The guy's eyes, he reflected, must be awfully good. "Company… I guess."
"I'll be there in a minute."
He didn't see the figure go; there was too much smoke. And after he'd watched several doorways for several minutes, he figured the man had changed his mind.
"Here you go," from the one he'd set aside for ducking.
"Name is Loufer. Tak Loufer. You know what that means, Loufer? Red Wolf; or Fire Wolf."
"Or Iron Wolf." He squinted. "Hello."
"Iron Wolf? Well, yeah…" The man emerged, dim on the top step. "Don't know if I like that one so much. Red Wolf. That's my favorite." He was a very big man.
He came down two more steps; his engineer's boots, hitting the boards, sounded like dropped sandbags. Wrinkled black jeans were half stuffed into the boot tops. The worn cycle jacket was scarred with zippers. Gold stubble on chin and jaw snagged the street light. Chest and belly, bare between flapping zipper teeth, were a tangle of brass hair. The fingers were massive, matted—"What's your name?" — but clean, with neat and cared-for nails.
"Um… well, I'll tell you: I don't know." It sounded funny, so he laughed. "I don't know."
Loufer stopped, a step above the sidewalk, and laughed too. "Why the hell don't you?" The visor of his leather cap blocked his upper face with shadow.
He shrugged. "I just don't. I haven't for… a while now."
Loufer came down the last step, to the pavement "Well, Tak Loufer's met people here with stranger stories than that. You some kind of nut, or something? You been in a mental hospital, maybe?"
"Yes…" He saw that Loufer had expected a No.
Tak's head cocked. The shadow raised to show the rims of Negro-wide nostrils above an extremely Caucasian mouth. The jaw looked like rocks in hay-stubble.
"Just for a year. About six or seven years ago."
Loufer shrugged. "I was in jail for three months… about six or seven years ago. But that's as close as I come. So you're a no-name kid? What are you, seventeen? Eighteen? No, I bet you're even—"
"Twenty-seven."
Tak's head cocked the other way. Light topped his cheek bones. "Neurotic fatigue, do it every time. You notice that about people with serious depression, the kind that sleep all day? Hospital type cases, I mean. They always look ten years younger than they are."
He nodded.
"I'm going to call you Kid, then. That'll do you for a name. You can be — The Kid, hey?"
Three gifts, he thought: armor, weapon, title (like the prisms, lenses, mirrors on the chain itself). "Okay…" with the sudden conviction this third would cost, by far, the most. Reject it, something warned: "Only I'm not a kid. Really; I'm twenty-seven. People always think I'm younger than I am. I just got a baby face, that's all. I've even got some white hair, if you want to see—"

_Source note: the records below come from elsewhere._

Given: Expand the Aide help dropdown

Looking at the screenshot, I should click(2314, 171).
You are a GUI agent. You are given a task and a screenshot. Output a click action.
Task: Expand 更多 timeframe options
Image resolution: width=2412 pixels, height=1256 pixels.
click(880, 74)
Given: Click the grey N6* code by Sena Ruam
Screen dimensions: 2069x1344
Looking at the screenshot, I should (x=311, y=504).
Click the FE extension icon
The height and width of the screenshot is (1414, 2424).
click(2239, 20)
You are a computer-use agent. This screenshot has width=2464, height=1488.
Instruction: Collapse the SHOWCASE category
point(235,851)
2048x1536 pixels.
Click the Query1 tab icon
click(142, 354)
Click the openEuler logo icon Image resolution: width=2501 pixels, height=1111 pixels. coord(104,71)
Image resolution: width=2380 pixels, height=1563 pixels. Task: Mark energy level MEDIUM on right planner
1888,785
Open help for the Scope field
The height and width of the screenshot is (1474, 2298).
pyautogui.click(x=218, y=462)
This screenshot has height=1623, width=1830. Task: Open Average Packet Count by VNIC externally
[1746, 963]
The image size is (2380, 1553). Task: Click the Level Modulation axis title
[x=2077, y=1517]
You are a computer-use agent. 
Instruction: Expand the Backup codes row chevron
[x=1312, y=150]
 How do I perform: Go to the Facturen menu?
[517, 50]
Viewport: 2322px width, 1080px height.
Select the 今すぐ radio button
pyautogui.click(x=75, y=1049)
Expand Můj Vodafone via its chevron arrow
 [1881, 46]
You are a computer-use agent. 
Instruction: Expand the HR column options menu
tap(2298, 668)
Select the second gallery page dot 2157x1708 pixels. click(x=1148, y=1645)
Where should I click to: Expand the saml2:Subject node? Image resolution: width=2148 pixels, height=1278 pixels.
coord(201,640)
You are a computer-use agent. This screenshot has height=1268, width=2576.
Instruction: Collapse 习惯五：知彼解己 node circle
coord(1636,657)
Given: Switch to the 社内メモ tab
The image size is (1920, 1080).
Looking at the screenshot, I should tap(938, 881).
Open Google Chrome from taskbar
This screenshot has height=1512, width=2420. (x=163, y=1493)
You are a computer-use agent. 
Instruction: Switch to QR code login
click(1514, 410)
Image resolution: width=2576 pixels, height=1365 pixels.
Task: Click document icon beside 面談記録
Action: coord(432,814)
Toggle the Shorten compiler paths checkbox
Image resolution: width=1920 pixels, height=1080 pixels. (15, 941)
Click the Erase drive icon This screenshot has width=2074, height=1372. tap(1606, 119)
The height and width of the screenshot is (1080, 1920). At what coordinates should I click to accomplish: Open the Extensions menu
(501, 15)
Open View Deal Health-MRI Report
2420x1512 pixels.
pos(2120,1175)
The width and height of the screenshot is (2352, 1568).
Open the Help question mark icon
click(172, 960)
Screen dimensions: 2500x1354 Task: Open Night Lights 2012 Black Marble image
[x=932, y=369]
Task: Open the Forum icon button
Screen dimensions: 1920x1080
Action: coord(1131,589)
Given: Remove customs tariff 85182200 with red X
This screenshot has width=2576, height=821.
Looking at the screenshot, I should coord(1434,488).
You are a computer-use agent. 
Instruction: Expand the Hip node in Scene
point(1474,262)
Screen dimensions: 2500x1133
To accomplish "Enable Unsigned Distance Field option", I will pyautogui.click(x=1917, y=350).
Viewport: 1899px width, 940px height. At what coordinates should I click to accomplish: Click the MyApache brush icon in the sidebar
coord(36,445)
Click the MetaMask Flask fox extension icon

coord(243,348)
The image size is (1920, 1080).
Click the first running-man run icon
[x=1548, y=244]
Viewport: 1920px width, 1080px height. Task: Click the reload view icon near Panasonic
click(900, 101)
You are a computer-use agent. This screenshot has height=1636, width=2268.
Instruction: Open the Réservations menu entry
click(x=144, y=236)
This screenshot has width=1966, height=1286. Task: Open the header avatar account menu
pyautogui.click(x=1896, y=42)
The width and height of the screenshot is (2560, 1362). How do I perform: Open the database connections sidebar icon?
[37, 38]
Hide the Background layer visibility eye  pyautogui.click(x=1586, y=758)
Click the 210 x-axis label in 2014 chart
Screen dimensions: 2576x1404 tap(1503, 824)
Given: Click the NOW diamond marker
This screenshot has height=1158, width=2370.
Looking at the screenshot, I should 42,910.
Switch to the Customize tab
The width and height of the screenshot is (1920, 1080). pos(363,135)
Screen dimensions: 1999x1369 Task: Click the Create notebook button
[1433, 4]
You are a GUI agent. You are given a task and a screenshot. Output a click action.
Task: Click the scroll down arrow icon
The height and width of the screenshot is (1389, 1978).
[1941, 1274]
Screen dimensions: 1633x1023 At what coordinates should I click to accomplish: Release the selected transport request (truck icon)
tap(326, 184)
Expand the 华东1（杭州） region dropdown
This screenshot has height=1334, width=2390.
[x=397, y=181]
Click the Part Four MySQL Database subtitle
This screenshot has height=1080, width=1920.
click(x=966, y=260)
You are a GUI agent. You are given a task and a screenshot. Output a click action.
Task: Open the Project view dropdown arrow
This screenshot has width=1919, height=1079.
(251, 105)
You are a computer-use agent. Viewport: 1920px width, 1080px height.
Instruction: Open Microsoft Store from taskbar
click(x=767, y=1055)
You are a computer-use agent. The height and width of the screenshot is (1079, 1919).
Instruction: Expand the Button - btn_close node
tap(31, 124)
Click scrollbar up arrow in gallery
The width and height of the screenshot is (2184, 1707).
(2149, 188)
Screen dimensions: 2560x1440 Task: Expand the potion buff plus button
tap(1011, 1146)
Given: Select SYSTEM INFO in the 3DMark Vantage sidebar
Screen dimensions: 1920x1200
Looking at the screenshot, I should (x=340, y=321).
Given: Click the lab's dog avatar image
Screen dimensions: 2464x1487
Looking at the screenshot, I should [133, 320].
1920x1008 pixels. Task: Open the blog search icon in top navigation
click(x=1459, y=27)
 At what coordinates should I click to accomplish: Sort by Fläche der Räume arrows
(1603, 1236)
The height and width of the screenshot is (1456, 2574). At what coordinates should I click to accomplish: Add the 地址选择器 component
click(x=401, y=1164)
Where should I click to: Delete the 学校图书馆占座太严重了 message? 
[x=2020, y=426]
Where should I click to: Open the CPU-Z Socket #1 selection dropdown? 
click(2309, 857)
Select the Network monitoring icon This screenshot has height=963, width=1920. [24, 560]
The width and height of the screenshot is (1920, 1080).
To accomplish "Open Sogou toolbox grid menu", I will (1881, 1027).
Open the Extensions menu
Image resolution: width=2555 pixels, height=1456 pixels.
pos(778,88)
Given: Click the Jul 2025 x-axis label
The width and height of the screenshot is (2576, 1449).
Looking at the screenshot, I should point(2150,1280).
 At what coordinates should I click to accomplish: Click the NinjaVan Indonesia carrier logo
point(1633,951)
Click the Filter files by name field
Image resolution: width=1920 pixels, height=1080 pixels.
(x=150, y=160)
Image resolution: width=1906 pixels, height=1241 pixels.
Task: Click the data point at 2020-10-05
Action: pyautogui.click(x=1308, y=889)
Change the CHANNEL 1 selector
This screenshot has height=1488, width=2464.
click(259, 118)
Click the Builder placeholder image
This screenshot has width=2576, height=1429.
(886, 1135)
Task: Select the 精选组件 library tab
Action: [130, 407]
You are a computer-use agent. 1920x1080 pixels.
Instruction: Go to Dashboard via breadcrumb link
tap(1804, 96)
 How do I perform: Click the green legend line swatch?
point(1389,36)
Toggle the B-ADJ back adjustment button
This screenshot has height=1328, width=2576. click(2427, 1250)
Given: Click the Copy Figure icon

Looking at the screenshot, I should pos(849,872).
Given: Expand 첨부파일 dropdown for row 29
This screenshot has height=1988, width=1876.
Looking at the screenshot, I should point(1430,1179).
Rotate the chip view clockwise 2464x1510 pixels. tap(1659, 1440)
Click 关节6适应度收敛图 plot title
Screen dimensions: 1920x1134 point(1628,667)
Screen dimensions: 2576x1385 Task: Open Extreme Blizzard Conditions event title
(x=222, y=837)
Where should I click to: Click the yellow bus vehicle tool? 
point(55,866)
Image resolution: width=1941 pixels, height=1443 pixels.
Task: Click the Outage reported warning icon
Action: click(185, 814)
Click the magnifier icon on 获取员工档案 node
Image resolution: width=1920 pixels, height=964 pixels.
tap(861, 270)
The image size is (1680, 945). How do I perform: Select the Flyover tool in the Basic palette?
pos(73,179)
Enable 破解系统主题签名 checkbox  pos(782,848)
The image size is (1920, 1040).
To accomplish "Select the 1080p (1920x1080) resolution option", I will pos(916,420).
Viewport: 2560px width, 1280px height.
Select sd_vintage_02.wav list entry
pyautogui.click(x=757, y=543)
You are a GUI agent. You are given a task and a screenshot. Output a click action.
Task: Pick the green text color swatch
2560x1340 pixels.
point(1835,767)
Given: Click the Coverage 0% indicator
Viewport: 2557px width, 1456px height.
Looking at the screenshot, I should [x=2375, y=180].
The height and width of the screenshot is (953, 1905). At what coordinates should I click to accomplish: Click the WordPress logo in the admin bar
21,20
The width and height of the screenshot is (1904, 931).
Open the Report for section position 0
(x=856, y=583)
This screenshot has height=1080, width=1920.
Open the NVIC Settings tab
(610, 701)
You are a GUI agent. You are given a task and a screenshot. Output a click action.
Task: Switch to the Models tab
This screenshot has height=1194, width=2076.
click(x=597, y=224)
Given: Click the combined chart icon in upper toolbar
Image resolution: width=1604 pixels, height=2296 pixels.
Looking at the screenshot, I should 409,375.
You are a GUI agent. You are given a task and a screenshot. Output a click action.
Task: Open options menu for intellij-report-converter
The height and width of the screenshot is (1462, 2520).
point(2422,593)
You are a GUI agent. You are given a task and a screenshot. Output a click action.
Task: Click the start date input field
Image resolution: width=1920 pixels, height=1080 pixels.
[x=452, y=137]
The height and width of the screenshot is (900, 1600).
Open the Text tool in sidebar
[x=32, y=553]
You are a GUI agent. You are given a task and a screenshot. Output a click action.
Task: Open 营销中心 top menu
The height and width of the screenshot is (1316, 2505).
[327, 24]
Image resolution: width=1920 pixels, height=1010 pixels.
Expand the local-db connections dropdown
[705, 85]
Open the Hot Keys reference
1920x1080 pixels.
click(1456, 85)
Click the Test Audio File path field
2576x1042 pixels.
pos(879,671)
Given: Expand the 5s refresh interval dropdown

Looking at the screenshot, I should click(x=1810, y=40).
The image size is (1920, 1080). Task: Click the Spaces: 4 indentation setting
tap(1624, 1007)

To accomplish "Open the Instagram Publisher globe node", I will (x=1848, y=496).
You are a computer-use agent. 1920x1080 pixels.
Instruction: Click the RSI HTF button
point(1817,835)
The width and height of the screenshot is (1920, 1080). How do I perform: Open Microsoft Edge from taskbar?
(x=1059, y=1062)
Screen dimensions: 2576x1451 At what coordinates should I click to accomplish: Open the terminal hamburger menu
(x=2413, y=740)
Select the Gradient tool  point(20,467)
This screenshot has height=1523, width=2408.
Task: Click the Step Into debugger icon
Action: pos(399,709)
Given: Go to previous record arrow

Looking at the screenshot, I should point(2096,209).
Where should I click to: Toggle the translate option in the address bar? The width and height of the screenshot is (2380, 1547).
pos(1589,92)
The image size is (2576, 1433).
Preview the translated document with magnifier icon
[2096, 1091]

"Look, Kid—" with his middle fingers, Tak pushed up his visor—"we're the same age." His eyes were large, deep, and blue. The hair above his ears, no longer than the week's beard, suggested a severe crew under the cap. "Any sights you particularly want to see around here? Anything you heard about? I like to play guide. What do you hear about us, outside, anyway? What do people say about us here in the city?"
"Not much."
"Guess they wouldn't." Tak looked away. "You just wander in by accident, or did you come on purpose?"
"Purpose."
"Good Kid! Like a man with a purpose. Come on up here. This street turns into Broadway soon as it leaves the waterfront."
"What is there to see?"
Loufer gave a grunt that did for a laugh. "Depends on what sights are out." Though he had the beginning of a gut, the ridges under the belly hair were muscle deep. "If we're really lucky, maybe—" the ashy leather, swinging as Loufer turned, winked over a circular brass buckle that held together a two-inch-wide garrison—"we won't run into anything at all! Come on." They walked.
"…kid. The Kid…"
"Huh?" asked Loufer.
"I'm thinking about that name."
"Will it do?"
"I don't know."
Loufer laughed. "I'm not going to press for it, Kid. But I think it's yours."